Usine d’armement Quarz B9

En 1944, à la périphérie de le ville Autrichienne de Roggendorf, les SS convertirent d’anciens baraquements en camp de concentration pour 15.000 prisonniers. Le camp était appelé Melk et les prisonniers devaient y travailler en trois- huit pour creuser et excaver l’emplacement d’une usine de 65.000 m², destinée à la firme Steyr-Daimler-Puch AG pour la production de roulements à billes de l’industrie d’armements Allemande.

Toutes les installations situées dans des mines nouvellement creusées recevant des noms inspirés par la géologie, l’installation de Roggendorf reçut le nom de code Quartz.

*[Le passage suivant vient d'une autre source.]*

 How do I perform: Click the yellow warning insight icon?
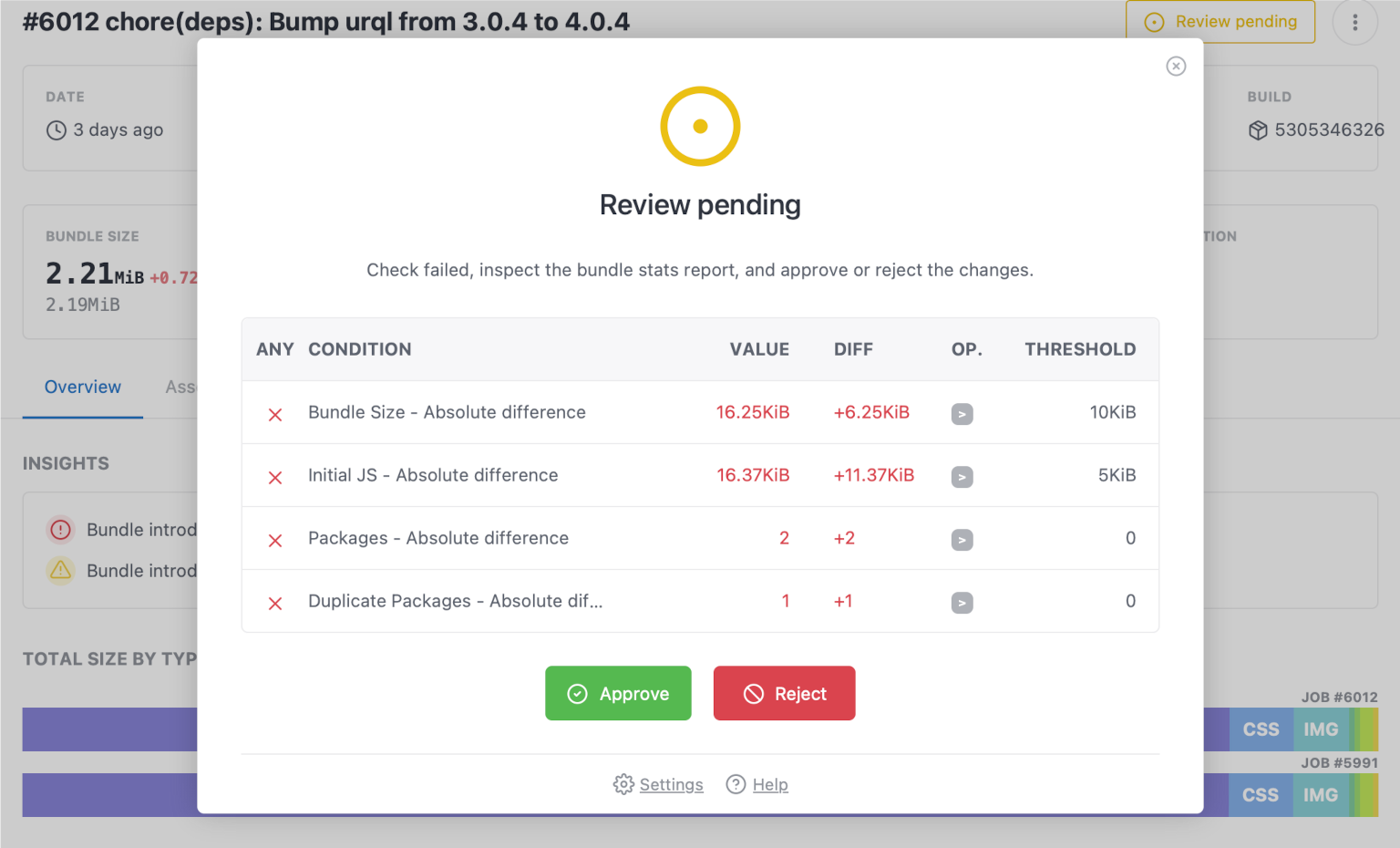[x=61, y=571]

La main d’œuvre esclave, transférée depuis Mauthausen fut exploitée jusqu’à ce que mort s’en suive, et l’on estime qu’environ 5000 d’entre eux périrent à la tâche. En conséquence, pour faire face à la mortalité élevée des prisonniers, les SS construisirent en Novembre 1944 un crematorium dans le camps.

La construction de la mine continua jusqu’à la mi-Avril 1945, qui correspond à l’arrivée des troupes U.S. et Soviétiques dans la région. Les gardes SS avaient prévu de faire entrer de force les prisonniers dans la mine puis de faire sauter toute l’installation. Ce plan ne fut pas mis en pratique, à la place les prisonniers furent emmenés dans une marche de la mort de retour vers Mauthausen. Tous les prisonniers restant dans le camp furent assassinés.

Le 8 mai 1945 les troupes Soviétiques arrivèrent dans la mine inachevée et trouvèrent un camp de concentration complètement abandonné.

Après que les tunnels aient été vidés de leur contenu, les Soviétiques tentèrent de les faire sauter. N’y parvenant pas, l’Armée Rouge quitta les lieux et les tunnels restèrent ouverts. Ce n’est qu’en 1994 que l’entrée fut finalement condamnée, mais depuis elle a été re-percée de manière répétée.